Repeat every one of the entries below word for word, without changing or leaving out anything.

+-------+

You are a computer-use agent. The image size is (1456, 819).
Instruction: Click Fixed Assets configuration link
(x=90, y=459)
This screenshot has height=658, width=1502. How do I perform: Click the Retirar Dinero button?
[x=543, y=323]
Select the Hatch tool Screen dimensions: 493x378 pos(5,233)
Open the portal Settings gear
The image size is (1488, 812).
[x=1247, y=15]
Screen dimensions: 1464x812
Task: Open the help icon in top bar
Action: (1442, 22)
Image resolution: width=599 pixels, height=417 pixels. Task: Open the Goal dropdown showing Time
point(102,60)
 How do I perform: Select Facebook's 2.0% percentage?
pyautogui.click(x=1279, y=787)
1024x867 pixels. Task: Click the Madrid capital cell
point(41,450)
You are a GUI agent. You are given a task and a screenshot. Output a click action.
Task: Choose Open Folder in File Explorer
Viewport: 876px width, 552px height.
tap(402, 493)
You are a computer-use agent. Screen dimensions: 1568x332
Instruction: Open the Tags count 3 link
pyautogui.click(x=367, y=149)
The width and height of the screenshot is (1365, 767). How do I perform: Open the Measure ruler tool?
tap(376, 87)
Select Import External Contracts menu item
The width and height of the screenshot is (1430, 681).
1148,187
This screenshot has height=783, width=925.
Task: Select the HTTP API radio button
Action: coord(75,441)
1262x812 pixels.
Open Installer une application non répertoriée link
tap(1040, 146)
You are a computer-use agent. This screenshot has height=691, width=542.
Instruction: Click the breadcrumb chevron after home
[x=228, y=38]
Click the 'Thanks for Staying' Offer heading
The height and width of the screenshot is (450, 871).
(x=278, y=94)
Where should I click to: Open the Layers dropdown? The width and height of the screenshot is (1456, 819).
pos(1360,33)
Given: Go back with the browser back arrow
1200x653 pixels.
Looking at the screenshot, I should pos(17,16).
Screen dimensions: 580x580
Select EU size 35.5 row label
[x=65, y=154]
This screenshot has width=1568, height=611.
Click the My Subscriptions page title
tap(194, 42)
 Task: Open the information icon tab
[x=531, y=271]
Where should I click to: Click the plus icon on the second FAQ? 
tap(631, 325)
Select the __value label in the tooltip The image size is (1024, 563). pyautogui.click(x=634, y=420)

+-------+

_EXERCISE OUTPUT_
You are a computer-use agent. The image size is (1456, 819).
Instruction: Click Fixed Assets configuration link
(x=90, y=459)
This screenshot has height=658, width=1502. How do I perform: Click the Retirar Dinero button?
[x=543, y=323]
Select the Hatch tool Screen dimensions: 493x378 pos(5,233)
Open the portal Settings gear
The image size is (1488, 812).
[x=1247, y=15]
Screen dimensions: 1464x812
Task: Open the help icon in top bar
Action: (1442, 22)
Image resolution: width=599 pixels, height=417 pixels. Task: Open the Goal dropdown showing Time
point(102,60)
 How do I perform: Select Facebook's 2.0% percentage?
pyautogui.click(x=1279, y=787)
1024x867 pixels. Task: Click the Madrid capital cell
point(41,450)
You are a GUI agent. You are given a task and a screenshot. Output a click action.
Task: Choose Open Folder in File Explorer
Viewport: 876px width, 552px height.
tap(402, 493)
You are a computer-use agent. Screen dimensions: 1568x332
Instruction: Open the Tags count 3 link
pyautogui.click(x=367, y=149)
The width and height of the screenshot is (1365, 767). How do I perform: Open the Measure ruler tool?
tap(376, 87)
Select Import External Contracts menu item
The width and height of the screenshot is (1430, 681).
1148,187
This screenshot has height=783, width=925.
Task: Select the HTTP API radio button
Action: coord(75,441)
1262x812 pixels.
Open Installer une application non répertoriée link
tap(1040, 146)
You are a computer-use agent. This screenshot has height=691, width=542.
Instruction: Click the breadcrumb chevron after home
[x=228, y=38]
Click the 'Thanks for Staying' Offer heading
The height and width of the screenshot is (450, 871).
(x=278, y=94)
Where should I click to: Open the Layers dropdown? The width and height of the screenshot is (1456, 819).
pos(1360,33)
Given: Go back with the browser back arrow
1200x653 pixels.
Looking at the screenshot, I should pos(17,16).
Screen dimensions: 580x580
Select EU size 35.5 row label
[x=65, y=154]
This screenshot has width=1568, height=611.
Click the My Subscriptions page title
tap(194, 42)
 Task: Open the information icon tab
[x=531, y=271]
Where should I click to: Click the plus icon on the second FAQ? 
tap(631, 325)
Select the __value label in the tooltip The image size is (1024, 563). pyautogui.click(x=634, y=420)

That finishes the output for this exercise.